**WHAT TO PRODUCE:** Your answer should consist solely of the lines from the first line of the data through the line with "Given: Click the green", each reproduced exactly.

**SUPPLIED DATA:**
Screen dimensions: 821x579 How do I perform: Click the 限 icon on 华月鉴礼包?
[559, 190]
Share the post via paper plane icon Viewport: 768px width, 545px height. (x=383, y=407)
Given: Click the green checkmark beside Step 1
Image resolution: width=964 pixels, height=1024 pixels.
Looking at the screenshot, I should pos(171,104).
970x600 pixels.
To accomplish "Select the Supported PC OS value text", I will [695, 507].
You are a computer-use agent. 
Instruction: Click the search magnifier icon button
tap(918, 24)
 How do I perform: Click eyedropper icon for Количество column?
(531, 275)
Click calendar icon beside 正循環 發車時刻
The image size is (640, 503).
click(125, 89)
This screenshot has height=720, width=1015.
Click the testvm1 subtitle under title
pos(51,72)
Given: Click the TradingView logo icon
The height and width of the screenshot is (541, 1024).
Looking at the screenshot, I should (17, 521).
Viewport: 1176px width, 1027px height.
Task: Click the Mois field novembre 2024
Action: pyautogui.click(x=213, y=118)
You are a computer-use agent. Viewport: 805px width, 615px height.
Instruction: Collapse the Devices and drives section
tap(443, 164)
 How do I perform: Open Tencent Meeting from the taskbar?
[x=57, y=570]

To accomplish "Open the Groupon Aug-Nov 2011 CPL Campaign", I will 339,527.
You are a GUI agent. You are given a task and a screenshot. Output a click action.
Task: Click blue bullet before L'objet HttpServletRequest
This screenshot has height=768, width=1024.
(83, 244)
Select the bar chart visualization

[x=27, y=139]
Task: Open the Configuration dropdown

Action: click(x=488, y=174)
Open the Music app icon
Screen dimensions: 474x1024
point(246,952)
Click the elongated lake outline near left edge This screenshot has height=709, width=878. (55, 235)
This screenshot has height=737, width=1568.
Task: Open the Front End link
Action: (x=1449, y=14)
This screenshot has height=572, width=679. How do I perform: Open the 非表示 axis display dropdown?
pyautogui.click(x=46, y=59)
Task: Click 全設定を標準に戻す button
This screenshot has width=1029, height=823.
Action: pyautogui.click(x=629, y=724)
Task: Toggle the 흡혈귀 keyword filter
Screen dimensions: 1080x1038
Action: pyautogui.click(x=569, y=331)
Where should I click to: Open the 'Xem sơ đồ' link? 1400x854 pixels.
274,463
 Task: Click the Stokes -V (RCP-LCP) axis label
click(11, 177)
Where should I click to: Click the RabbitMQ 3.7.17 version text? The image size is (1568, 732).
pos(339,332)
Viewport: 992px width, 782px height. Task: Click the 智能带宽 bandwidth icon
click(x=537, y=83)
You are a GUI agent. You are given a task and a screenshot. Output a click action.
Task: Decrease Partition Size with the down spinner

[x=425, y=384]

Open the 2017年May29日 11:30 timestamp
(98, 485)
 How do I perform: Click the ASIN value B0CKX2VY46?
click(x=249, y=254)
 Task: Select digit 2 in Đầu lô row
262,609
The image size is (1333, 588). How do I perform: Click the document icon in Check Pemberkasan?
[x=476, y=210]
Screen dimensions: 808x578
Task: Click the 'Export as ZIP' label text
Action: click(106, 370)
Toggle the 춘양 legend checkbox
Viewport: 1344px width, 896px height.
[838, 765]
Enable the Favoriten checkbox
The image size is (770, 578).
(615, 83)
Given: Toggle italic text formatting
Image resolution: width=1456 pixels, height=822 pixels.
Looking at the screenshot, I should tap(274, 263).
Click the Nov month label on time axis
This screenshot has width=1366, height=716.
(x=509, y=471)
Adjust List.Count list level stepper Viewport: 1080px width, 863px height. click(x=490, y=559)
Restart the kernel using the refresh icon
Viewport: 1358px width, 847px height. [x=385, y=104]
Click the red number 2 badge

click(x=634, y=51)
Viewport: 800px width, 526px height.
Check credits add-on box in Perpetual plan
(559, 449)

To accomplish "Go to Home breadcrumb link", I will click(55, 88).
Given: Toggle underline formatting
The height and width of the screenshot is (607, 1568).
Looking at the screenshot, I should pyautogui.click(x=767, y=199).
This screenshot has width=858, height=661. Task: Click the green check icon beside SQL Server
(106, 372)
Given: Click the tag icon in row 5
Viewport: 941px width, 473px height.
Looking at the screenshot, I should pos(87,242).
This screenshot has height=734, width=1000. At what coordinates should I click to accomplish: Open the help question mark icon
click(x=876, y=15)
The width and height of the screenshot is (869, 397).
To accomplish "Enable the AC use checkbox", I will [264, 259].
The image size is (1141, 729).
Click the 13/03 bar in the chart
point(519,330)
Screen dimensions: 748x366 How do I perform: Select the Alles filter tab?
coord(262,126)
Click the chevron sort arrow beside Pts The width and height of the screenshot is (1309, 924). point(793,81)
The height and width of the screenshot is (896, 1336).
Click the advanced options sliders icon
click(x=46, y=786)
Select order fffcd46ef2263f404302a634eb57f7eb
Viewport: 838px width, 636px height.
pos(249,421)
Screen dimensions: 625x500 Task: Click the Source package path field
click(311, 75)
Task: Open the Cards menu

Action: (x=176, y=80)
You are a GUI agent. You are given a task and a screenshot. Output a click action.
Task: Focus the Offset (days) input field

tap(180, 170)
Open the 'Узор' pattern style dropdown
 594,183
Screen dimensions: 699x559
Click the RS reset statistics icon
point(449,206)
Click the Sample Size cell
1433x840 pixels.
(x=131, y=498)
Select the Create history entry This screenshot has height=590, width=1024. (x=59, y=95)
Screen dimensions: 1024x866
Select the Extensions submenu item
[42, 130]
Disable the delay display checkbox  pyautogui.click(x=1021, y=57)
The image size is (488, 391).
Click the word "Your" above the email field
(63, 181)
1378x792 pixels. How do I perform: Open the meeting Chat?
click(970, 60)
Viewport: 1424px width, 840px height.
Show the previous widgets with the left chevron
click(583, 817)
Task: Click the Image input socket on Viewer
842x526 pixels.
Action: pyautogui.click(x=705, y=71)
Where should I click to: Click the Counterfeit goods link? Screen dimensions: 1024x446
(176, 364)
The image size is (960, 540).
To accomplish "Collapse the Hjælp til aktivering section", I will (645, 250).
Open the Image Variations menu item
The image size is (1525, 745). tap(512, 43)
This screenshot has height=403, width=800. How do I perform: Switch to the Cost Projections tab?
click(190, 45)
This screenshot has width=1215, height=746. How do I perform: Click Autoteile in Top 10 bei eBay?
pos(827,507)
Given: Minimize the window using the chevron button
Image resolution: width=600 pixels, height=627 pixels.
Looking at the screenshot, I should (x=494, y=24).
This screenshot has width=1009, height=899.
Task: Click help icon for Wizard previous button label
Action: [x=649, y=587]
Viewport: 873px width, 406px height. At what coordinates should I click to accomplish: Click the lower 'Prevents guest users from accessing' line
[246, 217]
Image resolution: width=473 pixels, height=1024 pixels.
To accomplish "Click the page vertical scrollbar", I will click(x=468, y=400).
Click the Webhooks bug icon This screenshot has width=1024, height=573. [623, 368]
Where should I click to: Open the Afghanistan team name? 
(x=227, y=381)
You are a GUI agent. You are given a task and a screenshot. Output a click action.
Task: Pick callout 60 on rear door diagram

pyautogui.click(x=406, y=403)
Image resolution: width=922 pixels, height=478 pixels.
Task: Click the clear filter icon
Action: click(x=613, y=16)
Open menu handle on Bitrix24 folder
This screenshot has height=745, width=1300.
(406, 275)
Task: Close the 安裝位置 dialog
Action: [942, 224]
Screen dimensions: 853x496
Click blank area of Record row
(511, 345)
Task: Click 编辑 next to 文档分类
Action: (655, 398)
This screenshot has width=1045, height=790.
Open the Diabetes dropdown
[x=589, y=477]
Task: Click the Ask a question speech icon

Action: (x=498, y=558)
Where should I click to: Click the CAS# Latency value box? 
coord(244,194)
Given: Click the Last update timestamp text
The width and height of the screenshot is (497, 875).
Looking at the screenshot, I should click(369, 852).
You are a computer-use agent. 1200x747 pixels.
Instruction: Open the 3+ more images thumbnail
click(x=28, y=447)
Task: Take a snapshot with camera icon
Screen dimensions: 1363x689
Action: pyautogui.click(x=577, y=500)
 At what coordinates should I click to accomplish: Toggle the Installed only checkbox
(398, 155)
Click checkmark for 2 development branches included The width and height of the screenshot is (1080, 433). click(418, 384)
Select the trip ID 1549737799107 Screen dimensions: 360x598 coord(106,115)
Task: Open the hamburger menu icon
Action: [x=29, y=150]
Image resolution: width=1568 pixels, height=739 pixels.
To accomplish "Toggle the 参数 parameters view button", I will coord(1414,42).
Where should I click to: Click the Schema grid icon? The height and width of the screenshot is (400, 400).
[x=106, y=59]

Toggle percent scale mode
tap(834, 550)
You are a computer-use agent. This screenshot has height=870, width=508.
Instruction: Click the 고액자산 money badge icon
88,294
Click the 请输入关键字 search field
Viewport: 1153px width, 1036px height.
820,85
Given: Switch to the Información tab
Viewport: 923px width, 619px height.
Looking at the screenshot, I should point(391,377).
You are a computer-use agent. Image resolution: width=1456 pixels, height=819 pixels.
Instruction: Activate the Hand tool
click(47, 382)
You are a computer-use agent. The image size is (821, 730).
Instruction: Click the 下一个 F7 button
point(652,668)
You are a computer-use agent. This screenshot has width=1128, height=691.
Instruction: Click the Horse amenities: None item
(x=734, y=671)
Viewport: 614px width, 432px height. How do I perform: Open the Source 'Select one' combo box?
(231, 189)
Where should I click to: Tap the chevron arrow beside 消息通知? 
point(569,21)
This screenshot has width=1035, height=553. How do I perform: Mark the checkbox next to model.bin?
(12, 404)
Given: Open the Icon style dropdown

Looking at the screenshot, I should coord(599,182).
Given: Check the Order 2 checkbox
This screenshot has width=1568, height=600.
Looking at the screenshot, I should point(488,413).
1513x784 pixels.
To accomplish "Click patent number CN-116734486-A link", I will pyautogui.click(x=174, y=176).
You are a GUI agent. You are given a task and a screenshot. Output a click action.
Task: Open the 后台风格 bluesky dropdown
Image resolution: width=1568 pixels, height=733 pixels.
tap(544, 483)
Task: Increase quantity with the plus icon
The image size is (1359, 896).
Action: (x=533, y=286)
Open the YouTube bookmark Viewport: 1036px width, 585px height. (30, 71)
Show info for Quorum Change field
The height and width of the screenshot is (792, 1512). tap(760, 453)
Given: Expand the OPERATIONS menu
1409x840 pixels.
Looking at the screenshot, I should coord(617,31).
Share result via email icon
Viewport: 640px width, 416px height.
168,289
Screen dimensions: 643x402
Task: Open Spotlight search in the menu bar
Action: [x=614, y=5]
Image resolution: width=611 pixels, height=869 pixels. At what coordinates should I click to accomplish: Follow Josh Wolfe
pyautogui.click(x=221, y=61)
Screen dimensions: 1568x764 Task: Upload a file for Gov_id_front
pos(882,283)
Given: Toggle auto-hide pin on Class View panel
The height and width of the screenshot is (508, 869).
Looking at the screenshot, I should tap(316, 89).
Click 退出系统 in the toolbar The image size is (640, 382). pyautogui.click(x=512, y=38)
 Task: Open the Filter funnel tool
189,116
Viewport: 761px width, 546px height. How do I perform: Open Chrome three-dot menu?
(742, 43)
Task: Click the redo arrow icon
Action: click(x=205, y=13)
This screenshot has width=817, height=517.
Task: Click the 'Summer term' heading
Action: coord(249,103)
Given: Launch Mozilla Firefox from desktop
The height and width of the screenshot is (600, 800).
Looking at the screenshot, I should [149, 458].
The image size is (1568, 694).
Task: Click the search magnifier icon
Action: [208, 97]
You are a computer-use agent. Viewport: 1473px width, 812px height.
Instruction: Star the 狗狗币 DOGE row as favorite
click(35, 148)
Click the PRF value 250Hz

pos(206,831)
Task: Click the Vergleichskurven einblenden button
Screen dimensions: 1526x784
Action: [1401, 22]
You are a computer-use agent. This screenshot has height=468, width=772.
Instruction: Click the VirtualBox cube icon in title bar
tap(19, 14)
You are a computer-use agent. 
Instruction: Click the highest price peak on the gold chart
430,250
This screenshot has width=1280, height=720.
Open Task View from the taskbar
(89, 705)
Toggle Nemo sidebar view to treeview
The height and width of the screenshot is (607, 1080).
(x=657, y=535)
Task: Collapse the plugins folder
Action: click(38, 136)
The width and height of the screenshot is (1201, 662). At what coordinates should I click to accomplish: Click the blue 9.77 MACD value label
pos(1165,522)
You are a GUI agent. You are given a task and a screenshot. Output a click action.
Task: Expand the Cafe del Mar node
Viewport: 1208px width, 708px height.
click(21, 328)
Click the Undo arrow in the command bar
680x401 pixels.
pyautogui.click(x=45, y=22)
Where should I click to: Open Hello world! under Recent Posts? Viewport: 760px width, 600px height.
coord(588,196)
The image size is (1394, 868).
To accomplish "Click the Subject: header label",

**THE COMPLETED TASK:**
Screen dimensions: 821x579 How do I perform: Click the 限 icon on 华月鉴礼包?
[559, 190]
Share the post via paper plane icon Viewport: 768px width, 545px height. (x=383, y=407)
Given: Click the green checkmark beside Step 1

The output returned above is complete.